### Task instructions
Please take the records that follow and repeat exactly the lines starting with the line with "LCC Series (44, 22)" and going on through the line with "Startseite (9, 14)".

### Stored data

☆ ☆ ☆ ☆ ☆ ☆ ☆

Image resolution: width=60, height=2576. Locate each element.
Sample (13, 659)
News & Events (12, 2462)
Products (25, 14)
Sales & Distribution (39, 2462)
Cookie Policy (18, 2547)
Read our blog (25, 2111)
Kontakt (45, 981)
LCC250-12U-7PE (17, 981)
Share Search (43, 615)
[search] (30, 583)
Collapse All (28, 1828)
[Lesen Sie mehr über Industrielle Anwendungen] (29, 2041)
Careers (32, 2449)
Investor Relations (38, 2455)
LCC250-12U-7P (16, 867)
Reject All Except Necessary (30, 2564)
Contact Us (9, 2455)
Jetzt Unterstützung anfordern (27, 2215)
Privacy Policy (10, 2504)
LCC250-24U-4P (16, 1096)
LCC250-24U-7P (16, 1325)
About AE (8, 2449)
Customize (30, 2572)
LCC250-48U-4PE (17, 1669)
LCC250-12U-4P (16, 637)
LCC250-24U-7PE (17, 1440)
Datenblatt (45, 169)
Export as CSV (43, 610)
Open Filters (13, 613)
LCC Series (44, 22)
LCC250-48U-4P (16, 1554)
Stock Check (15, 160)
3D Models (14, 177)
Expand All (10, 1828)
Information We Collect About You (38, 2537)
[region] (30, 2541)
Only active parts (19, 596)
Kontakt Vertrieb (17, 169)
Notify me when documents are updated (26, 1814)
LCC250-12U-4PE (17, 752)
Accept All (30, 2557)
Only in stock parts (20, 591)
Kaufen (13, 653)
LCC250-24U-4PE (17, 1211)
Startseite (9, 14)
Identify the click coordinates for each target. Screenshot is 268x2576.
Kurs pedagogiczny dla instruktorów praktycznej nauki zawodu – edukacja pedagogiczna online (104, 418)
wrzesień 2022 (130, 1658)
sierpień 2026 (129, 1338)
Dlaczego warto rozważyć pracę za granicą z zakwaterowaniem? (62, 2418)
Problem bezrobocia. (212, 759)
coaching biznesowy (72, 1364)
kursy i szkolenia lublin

☆ ☆ ☆ ☆ ☆ ☆ ☆

### Task answer
LCC Series (44, 22)
LCC250-48U-4P (16, 1554)
Stock Check (15, 160)
3D Models (14, 177)
Expand All (10, 1828)
Information We Collect About You (38, 2537)
[region] (30, 2541)
Only active parts (19, 596)
Kontakt Vertrieb (17, 169)
Notify me when documents are updated (26, 1814)
LCC250-12U-4PE (17, 752)
Accept All (30, 2557)
Only in stock parts (20, 591)
Kaufen (13, 653)
LCC250-24U-4PE (17, 1211)
Startseite (9, 14)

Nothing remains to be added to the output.